◆ Parts of the exercise ◆
[1] From the Williamsburg resort thread below, return the passage from "# Williamsburg; Fairfield" up to and including "for the area.", copied word for word.
[2] According to the Williamsburg resort thread below, which resort offers only a mini kitchen?
[3] Pick up the Williamsburg resort thread below where it stops and keep it going.

# Williamsburg; Fairfield Patriot or Kingsgate??



## radconjohn (Jan 14, 2006)

Hi,        I'm thinking of going to Williamsburg this summer and there is availabilty there for a 1 bedroom at either the Fairfield Patriot or the Fairfield Kingsgate. The Patriot has a full and a partial kitchen available and the Kingsgate has only the mini kitchen. I have never been to either resort and was wondering which one is better?? Which one has better access to the unit, hearing the neighbors, etc..... I would guess that they are both a lockoff unit and probably on the smaller side. There will be 2 adults and 2 children ages 13/8. I would like some info about the units themselves. I understand that there is alot to do at the resorts and the area, so I am familiar with the goings on for the area.
Thanks in advance!!!


----------



## noson7982 (Jan 14, 2006)

◆ Supplied information ◆

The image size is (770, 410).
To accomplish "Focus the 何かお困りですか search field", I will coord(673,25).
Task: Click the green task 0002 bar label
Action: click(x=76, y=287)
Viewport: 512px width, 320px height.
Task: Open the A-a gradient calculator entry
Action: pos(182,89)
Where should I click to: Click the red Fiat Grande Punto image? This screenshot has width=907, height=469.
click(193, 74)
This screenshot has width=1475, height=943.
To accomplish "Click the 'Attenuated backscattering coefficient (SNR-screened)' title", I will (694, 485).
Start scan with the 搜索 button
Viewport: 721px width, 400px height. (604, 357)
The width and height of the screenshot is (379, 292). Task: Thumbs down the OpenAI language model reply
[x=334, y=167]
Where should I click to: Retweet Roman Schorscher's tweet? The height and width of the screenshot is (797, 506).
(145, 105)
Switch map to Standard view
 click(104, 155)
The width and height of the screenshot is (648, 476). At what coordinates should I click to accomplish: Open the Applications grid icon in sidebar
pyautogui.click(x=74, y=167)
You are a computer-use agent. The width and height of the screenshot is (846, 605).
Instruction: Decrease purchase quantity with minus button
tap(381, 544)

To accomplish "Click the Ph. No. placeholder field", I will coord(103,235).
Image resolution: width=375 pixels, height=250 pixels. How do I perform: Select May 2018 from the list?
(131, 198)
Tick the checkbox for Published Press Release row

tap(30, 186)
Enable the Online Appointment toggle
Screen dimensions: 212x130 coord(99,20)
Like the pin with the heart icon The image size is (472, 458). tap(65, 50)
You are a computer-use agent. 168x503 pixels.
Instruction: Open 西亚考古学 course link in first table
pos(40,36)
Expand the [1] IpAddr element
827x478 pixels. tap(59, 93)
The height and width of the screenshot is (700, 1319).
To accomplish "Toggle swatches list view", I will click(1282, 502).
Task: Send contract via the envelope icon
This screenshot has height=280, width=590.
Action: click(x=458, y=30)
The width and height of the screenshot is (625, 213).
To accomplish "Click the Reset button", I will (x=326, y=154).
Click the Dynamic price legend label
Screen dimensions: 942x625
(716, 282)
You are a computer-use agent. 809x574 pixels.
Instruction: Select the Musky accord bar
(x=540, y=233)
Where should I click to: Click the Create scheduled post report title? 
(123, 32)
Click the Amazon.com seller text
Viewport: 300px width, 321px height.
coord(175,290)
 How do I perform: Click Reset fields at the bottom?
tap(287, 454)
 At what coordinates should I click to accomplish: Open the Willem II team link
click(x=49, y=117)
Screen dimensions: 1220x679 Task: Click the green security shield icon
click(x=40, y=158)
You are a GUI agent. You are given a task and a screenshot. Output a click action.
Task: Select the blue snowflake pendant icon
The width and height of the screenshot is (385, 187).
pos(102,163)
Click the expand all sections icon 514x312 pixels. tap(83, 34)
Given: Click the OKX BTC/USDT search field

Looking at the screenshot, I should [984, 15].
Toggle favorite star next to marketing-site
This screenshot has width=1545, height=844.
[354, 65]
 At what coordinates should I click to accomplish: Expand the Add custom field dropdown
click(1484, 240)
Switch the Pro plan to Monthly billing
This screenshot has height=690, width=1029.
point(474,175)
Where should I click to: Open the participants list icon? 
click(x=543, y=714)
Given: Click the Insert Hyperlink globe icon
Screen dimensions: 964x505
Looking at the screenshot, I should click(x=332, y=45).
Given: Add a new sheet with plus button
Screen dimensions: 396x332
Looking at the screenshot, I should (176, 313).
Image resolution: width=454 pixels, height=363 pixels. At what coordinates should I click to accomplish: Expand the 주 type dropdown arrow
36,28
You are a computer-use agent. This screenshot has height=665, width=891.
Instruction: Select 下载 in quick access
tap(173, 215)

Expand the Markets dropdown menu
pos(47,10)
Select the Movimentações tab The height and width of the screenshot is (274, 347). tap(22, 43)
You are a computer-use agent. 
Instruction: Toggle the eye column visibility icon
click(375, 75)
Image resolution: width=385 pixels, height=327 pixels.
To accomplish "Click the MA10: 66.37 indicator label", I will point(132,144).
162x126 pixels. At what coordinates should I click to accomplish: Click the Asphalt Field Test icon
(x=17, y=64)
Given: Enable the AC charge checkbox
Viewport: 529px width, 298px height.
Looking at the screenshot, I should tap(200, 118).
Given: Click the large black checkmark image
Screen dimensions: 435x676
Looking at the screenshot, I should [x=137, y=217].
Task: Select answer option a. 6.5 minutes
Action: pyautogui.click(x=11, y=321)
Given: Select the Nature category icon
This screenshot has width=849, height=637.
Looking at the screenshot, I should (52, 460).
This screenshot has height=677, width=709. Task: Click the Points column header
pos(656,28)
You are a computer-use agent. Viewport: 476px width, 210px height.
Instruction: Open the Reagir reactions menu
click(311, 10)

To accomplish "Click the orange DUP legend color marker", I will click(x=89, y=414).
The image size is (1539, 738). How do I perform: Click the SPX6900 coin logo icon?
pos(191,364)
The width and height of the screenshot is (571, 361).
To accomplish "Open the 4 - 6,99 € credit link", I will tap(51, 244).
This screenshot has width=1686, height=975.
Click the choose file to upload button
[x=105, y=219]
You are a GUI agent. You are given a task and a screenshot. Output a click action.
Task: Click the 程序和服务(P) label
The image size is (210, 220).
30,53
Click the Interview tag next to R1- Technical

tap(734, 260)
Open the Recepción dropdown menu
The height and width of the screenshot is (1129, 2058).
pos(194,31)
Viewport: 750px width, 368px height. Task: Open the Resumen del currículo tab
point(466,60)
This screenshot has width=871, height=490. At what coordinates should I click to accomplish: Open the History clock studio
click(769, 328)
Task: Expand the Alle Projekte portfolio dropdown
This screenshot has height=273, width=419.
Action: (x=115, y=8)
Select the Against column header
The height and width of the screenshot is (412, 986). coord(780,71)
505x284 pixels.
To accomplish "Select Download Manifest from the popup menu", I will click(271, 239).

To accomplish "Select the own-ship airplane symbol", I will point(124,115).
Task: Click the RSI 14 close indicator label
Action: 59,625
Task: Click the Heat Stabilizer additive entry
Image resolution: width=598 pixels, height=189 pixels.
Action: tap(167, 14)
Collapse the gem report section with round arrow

◆ Written answers ◆
[1]
# Williamsburg; Fairfield Patriot or Kingsgate??



## radconjohn (Jan 14, 2006)

Hi,        I'm thinking of going to Williamsburg this summer and there is availabilty there for a 1 bedroom at either the Fairfield Patriot or the Fairfield Kingsgate. The Patriot has a full and a partial kitchen available and the Kingsgate has only the mini kitchen. I have never been to either resort and was wondering which one is better?? Which one has better access to the unit, hearing the neighbors, etc..... I would guess that they are both a lockoff unit and probably on the smaller side. There will be 2 adults and 2 children ages 13/8. I would like some info about the units themselves. I understand that there is alot to do at the resorts and the area, so I am familiar with the goings on for the area.

[2] The Fairfield Kingsgate.

[3]
*Fairfield Patriot or the Fairfield Kingsgate*

Fairfield Patriot Place   one bedroom A side would have the most room with full kitchen. They had a large jacuzzi in the bath but I heard that as they are upgrading the units they are removing the Tubs. The Bside is as small as a Hotel Room.   the Fairfield Kingsgate with small kitchen are not my favorite . Seems very dark and small but they are upgrading the decor here also.  Fairfield Patriot Place only has a fair size outdoor pool but you can use the amenities at Fairfield Kingsgate or even the new Governours Green. So  I would probably take the space at  Fairfield Patriots Place
JMHO


----------



## Robnsunny (Jan 14, 2006)

I agree that the Patriot Place with the full kitchen is the much nicer unit. Your family would be tight in either of the ones with a mini kitchen. Kingsgate does have the nicer facilities for kids, but as was pointed out, it's only about a 5 minute drive and you have full use of the amenities.

A 2 bdr unit at Kingsgate would probably be ideal for you if you can find one.


----------



## teachingmyown (Jan 15, 2006)

I checked Fairfield's site for the floorplans and from what they are showing for the two options, I'd recommend Kingsgate.  The floorplan at Kingsgate has a front room with a sleeper sofa, chairs and very small efficiency kitchen/bar.  It has a decent bathroom, and the one we were in when we were there had a small laundry center in it as well.  The back bedroom is where the bed is.  Both front and back rooms had TVs.  There would at least be some sleeping privacy this way.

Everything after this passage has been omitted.